Throughout history, rival powers have competed over technology. In the twentieth century, U.S. government funding supported major technological innovations that America harnessed for geopolitical gain and military advantage. This helped the United States prevail in the Cold War and facilitated its emergence as the preeminent global power. Technology continues to be a primary driver of geopolitical competition in the digital era. But the dynamics are shifting and challenging U.S. and Western dominance. The talk will probe how technology is transforming geopolitics in ways that are upending how countries compete, and how actors wage war. The potential for advanced technologies—generative AI systems, satellite internet, autonomous drones, and advanced semiconductors—to provoke major changes to geopolitics, international relations, and war is an underexplored topic. These disruptions are occurring amidst a reordering of the international system; it is essential to understand how these dynamics are unfolding and their consequences for global stability.

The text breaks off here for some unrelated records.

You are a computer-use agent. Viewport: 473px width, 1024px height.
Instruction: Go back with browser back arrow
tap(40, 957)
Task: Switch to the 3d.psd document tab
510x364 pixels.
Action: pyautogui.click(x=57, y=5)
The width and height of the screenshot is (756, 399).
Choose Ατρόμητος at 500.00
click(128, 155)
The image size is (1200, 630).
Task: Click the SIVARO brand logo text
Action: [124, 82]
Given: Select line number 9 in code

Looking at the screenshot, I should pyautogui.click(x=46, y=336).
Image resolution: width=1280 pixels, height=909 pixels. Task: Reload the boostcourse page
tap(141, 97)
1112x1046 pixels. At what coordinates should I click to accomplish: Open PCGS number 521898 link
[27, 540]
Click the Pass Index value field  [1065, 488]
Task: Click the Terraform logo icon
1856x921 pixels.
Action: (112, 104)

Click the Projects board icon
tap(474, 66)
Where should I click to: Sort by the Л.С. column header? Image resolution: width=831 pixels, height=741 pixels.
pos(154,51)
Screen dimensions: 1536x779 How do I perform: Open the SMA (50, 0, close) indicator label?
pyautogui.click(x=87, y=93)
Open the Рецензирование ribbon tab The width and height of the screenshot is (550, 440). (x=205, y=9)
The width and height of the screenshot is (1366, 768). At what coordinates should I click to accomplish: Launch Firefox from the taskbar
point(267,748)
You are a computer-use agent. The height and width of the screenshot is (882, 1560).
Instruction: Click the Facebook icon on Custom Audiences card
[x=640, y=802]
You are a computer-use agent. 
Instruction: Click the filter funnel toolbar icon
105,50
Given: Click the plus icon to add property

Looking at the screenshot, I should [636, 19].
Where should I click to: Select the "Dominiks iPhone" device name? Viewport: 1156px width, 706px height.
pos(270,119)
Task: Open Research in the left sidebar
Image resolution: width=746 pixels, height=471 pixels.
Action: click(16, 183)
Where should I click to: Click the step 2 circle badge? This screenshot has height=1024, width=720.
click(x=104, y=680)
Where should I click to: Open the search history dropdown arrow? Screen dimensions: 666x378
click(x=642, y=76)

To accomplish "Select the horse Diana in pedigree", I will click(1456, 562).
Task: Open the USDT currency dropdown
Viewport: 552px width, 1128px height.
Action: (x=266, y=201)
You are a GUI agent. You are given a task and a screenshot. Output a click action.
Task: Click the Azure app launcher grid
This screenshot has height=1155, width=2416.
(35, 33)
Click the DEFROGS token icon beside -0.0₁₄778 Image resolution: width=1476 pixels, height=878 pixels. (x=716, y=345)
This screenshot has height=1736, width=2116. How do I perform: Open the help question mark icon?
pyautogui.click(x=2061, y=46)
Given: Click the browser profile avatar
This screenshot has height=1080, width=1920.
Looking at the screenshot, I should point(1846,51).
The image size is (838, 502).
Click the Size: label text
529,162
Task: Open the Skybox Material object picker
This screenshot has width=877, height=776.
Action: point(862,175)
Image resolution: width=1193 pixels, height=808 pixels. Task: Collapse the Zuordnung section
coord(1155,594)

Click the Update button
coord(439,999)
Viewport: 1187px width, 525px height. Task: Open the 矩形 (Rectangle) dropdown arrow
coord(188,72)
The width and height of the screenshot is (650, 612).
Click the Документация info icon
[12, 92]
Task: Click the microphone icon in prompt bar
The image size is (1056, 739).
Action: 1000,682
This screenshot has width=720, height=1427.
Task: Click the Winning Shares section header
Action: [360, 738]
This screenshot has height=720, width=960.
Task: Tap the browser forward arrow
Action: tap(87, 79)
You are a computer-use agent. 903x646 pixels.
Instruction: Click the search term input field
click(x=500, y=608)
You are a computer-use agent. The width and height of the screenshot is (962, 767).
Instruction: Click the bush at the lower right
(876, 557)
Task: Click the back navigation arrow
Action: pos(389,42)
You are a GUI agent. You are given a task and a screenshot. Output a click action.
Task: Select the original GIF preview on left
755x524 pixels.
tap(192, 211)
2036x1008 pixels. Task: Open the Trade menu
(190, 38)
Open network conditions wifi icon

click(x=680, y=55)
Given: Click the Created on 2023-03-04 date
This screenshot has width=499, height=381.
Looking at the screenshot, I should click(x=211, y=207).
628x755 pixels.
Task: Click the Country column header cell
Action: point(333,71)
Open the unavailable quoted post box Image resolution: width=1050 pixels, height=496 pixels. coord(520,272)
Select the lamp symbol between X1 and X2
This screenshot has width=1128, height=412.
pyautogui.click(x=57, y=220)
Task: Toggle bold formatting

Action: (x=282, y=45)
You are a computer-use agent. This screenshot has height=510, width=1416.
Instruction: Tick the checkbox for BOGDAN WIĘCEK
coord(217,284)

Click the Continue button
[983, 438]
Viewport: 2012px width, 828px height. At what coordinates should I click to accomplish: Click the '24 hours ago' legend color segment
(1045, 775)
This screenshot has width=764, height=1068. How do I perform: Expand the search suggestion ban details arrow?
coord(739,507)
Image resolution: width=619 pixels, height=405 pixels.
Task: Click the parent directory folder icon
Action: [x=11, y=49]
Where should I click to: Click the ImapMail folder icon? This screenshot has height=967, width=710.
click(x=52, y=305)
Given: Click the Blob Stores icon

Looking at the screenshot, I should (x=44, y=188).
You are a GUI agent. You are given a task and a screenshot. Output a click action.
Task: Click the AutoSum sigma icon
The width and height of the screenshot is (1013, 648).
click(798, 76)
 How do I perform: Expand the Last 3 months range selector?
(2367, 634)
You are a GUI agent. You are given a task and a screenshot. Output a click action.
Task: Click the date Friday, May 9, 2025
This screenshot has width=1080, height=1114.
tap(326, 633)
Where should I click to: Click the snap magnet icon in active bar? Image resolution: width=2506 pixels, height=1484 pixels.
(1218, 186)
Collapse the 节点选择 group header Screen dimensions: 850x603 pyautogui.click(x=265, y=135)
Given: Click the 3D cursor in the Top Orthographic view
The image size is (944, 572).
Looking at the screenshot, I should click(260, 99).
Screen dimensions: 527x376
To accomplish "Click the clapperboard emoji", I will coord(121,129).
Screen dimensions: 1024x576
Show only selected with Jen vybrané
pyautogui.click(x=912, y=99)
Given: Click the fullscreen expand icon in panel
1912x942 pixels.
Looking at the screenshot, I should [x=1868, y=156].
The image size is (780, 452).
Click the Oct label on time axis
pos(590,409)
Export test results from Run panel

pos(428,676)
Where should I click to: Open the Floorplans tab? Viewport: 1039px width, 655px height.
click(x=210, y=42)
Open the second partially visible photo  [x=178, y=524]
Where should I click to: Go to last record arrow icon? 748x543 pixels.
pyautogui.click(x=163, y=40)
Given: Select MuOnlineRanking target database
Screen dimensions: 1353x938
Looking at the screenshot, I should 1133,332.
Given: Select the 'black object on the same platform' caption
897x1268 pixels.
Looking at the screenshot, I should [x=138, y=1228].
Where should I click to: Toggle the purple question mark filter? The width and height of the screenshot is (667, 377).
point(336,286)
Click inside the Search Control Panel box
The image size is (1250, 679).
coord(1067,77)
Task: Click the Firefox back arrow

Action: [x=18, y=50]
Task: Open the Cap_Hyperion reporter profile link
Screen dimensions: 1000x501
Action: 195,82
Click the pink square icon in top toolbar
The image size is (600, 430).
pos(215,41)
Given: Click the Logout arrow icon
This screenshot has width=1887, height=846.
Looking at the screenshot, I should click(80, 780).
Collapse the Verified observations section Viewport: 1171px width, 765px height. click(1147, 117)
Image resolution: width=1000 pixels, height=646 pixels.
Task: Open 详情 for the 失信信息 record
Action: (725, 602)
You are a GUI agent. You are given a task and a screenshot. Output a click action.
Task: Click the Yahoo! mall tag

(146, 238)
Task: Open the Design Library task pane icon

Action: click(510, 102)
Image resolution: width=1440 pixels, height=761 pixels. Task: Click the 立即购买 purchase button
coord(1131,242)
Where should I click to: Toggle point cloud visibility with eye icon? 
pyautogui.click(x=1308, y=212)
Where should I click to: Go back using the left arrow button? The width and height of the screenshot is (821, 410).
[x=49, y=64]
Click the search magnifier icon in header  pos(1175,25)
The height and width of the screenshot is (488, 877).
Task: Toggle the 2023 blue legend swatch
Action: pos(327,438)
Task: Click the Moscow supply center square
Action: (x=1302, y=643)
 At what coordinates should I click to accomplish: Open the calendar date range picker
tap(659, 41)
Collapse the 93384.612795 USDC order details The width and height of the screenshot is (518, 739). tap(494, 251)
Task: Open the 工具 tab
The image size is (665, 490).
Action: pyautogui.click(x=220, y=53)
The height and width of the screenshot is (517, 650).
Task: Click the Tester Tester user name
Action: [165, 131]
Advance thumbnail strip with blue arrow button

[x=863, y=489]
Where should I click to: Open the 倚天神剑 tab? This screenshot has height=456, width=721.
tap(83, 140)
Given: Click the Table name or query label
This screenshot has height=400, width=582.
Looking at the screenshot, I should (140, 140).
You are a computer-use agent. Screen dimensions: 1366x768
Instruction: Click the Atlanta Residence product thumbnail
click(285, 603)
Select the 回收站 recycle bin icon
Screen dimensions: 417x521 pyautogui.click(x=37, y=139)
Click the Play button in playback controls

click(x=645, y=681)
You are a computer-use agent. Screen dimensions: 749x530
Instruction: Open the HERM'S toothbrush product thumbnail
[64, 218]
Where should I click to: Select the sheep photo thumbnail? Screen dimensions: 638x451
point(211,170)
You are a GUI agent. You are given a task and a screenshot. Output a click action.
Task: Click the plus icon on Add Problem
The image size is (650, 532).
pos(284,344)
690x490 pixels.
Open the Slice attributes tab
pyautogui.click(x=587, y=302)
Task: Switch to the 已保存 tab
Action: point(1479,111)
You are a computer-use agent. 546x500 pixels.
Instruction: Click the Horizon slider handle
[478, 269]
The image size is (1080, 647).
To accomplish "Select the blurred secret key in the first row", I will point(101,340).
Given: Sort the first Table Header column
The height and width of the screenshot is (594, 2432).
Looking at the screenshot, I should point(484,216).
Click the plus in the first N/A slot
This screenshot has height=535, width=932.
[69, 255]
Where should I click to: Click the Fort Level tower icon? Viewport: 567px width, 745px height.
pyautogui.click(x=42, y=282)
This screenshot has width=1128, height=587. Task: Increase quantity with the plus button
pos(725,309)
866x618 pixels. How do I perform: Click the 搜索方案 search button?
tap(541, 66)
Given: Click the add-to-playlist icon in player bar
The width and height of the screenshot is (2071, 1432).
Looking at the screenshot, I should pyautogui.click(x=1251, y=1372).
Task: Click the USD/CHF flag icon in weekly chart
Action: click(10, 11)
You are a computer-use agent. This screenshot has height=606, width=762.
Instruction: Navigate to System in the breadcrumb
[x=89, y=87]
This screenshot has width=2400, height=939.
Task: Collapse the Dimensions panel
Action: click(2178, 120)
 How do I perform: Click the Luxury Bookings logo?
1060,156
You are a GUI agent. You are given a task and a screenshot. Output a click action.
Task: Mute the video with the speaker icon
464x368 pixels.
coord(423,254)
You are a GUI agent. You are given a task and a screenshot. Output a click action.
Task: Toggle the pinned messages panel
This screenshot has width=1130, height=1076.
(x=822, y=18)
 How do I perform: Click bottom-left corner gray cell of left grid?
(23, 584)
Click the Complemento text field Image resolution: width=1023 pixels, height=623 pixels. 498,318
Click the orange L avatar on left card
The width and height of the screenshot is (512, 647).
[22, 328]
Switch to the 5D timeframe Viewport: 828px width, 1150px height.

Steven Feldstein is a senior fellow at the Carnegie Endowment for International Peace in the Democracy, Conflict, and Governance Program. He has published research on digital technology’s impact on war, the role of artificial intelligence in reshaping repression, the geopolitics of technology, China’s advancing digital authoritarianism, and new patterns of internet shutdowns. Feldstein is the author of The Rise of Digital Repression: How Technology is Reshaping Power, Politics, and Resistance (Oxford, 2021) and Digital Repression Index. He is currently writing a book about how technology is upending how countries compete and how actors wage war, under contract with St. Martin’s Press.

Previously, Feldstein worked as an associate professor at Boise State University and served in multiple foreign policy positions in the U.S. government, including in the U.S. Department of State under President Obama and as the director of policy at the U.S. Agency for International Development. Feldstein is a graduate of Princeton University and Berkeley Law. He was born and raised in Bloomington, Indiana.